— How to complete this task —
Every line of the records that contains the string "will" counts once; give the total and nothing else.

(Stored data)
-=-=-
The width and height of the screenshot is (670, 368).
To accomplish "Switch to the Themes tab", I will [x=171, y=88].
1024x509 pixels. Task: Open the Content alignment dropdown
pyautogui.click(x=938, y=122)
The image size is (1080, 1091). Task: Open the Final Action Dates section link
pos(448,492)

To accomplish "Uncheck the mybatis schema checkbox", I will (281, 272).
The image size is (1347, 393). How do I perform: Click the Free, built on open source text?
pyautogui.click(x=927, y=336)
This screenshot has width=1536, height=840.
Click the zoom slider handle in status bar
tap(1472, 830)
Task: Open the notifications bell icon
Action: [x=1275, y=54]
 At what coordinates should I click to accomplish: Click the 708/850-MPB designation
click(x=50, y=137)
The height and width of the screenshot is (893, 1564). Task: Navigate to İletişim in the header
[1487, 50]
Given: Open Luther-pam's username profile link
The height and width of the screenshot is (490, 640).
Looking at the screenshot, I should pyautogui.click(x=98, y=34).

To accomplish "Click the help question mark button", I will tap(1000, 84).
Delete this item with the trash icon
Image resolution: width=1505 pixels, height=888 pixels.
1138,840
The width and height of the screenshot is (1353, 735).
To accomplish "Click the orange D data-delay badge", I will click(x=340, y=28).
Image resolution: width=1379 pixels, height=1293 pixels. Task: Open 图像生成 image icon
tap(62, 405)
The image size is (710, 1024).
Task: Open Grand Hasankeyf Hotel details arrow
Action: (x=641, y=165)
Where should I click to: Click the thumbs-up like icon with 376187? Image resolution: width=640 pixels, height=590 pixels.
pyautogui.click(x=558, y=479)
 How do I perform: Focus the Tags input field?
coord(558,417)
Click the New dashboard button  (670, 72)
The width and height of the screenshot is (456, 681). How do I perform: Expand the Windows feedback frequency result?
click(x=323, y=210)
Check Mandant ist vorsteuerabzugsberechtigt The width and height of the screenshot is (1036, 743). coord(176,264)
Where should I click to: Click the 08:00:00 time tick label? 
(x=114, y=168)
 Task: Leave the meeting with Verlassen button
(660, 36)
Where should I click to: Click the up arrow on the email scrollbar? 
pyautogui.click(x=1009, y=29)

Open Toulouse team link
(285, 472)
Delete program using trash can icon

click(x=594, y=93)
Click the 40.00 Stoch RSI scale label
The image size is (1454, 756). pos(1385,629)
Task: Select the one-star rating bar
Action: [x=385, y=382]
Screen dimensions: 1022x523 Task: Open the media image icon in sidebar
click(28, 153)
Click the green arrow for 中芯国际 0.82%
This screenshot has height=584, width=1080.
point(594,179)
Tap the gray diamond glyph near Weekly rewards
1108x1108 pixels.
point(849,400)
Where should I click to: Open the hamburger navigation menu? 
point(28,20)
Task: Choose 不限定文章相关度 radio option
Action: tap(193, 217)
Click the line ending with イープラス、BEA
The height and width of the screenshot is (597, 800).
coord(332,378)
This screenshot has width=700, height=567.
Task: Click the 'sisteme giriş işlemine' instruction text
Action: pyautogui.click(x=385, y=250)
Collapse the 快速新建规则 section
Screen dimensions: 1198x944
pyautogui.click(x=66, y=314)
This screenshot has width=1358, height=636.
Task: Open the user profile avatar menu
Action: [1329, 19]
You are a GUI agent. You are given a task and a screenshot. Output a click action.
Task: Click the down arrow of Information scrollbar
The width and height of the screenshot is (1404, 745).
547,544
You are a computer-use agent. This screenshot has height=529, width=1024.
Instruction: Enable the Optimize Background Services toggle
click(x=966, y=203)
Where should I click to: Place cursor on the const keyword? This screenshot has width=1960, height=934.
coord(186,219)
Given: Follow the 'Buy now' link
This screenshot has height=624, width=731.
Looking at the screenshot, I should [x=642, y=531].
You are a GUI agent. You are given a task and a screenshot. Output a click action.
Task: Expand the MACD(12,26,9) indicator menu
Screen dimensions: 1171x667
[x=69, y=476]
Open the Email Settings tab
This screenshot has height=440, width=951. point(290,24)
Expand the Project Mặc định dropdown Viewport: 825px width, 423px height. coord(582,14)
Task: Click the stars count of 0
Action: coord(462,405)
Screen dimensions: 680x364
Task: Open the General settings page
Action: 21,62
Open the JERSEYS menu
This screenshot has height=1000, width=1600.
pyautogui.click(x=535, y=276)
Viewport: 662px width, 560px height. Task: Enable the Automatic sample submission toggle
-=-=-
— Written response —
4